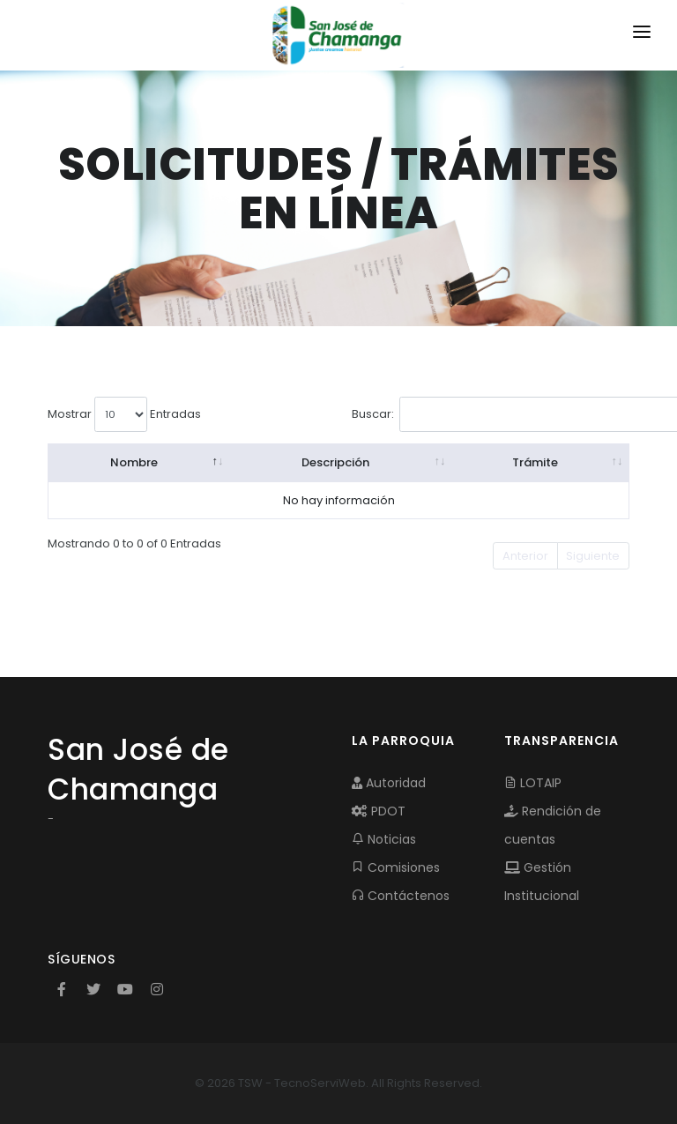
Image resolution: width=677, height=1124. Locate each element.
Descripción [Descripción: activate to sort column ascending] (335, 462)
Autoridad (389, 783)
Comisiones (396, 867)
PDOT (378, 811)
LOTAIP (533, 783)
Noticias (384, 839)
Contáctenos (401, 895)
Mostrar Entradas (124, 414)
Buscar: (481, 414)
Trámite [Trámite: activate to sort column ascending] (535, 462)
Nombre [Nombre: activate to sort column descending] (134, 462)
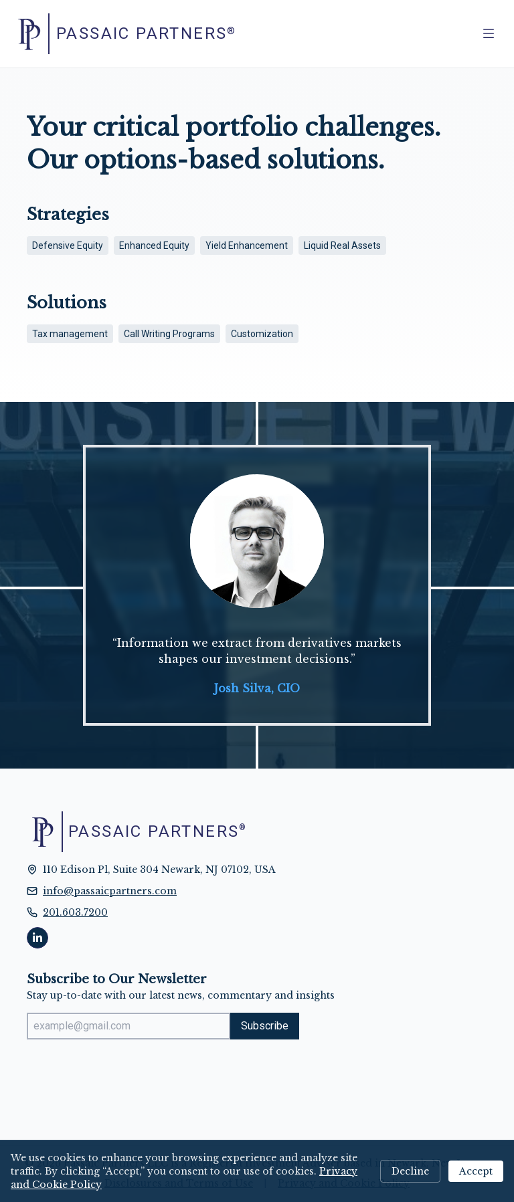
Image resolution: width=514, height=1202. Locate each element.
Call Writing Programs (169, 333)
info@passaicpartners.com (110, 891)
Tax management (70, 333)
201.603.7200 (75, 912)
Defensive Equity (67, 245)
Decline (410, 1171)
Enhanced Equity (154, 245)
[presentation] (128, 1076)
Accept (476, 1171)
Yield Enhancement (246, 245)
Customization (262, 333)
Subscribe (264, 1025)
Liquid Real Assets (342, 245)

=== Task instructions ===
Please write out every line of the records above again, requests included, shifting each coordinate in the answers by adding 67 to both numbers, and leave the pictures out.

=== Correct result ===
Image resolution: width=677, height=1124. Locate each element.
Descripción [Descripción: activate to sort column ascending] (402, 529)
Autoridad (456, 850)
Comisiones (463, 934)
PDOT (445, 878)
LOTAIP (600, 850)
Noticias (451, 906)
Contáctenos (468, 962)
Mostrar Entradas (191, 481)
Buscar: (548, 481)
Trámite [Trámite: activate to sort column ascending] (602, 529)
Nombre [Nombre: activate to sort column descending] (201, 529)
Image resolution: width=514, height=1202. Locate each element.
Call Writing Programs (236, 400)
info@passaicpartners.com (177, 958)
Tax management (137, 400)
201.603.7200 (142, 979)
Defensive Equity (134, 312)
Decline (477, 1238)
Enhanced Equity (221, 312)
[presentation] (195, 1143)
Accept (543, 1238)
Yield Enhancement (313, 312)
Customization (329, 400)
Subscribe (331, 1092)
Liquid Real Assets (409, 312)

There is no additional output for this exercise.